Send us your scoops. Send us your stories. Are you enjoying tech’s vibe shift? It didn’t just happen. Support the team that doesn’t want you liquidated, or don’t complain about the hateful tech press when they’re at your door with pitchforks. Will I still defend you when you’re unjustly maligned? I mean of course I will, you know how much I love drama. But I will find it extremely annoying.

I’m often asked what’s next, not only for Pirate Wires but for media, and specifically at that crossroads with technology. Are Silicon Valley billionaires about to generate an army of AI writers, and flood the world with brilliant content? Will the wordchads be replaced?

I would love that to be honest. I would love to get a dog and moody cabin and to read Gibbon by the pool until I die. But my sense is tech people who believe all our human writers are about to be replaced are confusing their fear of “cool people” (an illusion, nobody in media is cool) with some Hail Mary hope for their extinction. That, or they’re suffering from the same aesthetic blind spot that led them to believe they could successfully compete with me. But people aren’t going anywhere.

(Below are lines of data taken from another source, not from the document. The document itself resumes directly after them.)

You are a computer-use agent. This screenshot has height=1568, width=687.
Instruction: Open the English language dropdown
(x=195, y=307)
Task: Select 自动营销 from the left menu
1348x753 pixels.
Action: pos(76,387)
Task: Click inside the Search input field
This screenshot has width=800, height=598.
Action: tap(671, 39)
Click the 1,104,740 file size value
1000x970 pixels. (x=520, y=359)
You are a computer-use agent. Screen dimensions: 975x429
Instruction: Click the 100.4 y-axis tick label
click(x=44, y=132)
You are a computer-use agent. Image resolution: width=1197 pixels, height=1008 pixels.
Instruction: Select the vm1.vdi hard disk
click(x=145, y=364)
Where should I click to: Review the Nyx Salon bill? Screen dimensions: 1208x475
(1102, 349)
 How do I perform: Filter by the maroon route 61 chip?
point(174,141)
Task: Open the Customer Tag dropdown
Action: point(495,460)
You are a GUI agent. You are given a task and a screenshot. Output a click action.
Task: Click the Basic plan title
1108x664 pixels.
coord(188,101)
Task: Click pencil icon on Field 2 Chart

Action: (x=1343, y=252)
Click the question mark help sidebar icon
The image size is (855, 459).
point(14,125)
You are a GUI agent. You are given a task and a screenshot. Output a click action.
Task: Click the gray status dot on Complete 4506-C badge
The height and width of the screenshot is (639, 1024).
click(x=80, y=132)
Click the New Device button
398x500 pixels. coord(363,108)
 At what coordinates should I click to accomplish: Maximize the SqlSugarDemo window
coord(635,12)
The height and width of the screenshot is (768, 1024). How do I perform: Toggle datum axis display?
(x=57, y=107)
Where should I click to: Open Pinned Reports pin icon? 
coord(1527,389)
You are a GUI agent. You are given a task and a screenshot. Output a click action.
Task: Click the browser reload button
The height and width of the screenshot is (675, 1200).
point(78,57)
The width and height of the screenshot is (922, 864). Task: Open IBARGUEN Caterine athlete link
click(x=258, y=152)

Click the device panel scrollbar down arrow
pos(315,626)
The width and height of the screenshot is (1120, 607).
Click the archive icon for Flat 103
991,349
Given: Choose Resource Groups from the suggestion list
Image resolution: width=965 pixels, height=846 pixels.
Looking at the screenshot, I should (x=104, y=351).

There will always be a human interest in other human beings — not only in terms of questions surrounding what they are doing or building or where they are going, but what other people, who they trust, think about other people. That is just how we work. That is just what we are. Advances in technology will only amplify the most intriguing voices writing and filming and streaming. You’ve probably noticed the ElevenLabs integration we launched, featured at the top of this piece. I just cloned my voice. A couple years ago, that would have struck you as a miracle. This technology will improve. The world is changing — fast. We will not only be writing about new technlogy, but leveraging new tools to grow. Pirate Wires is building an army. There will be many more humans in this army (we are hiring by the way, send me your takes), and probably also robots. That isn’t scary. That’s just a science fiction novel that we get to live inside.

For folks who’ve been here from the ground floor, thanks as ever for reading. For new folks, welcome. Thanks to every one of you for subscribing. We have miles to go.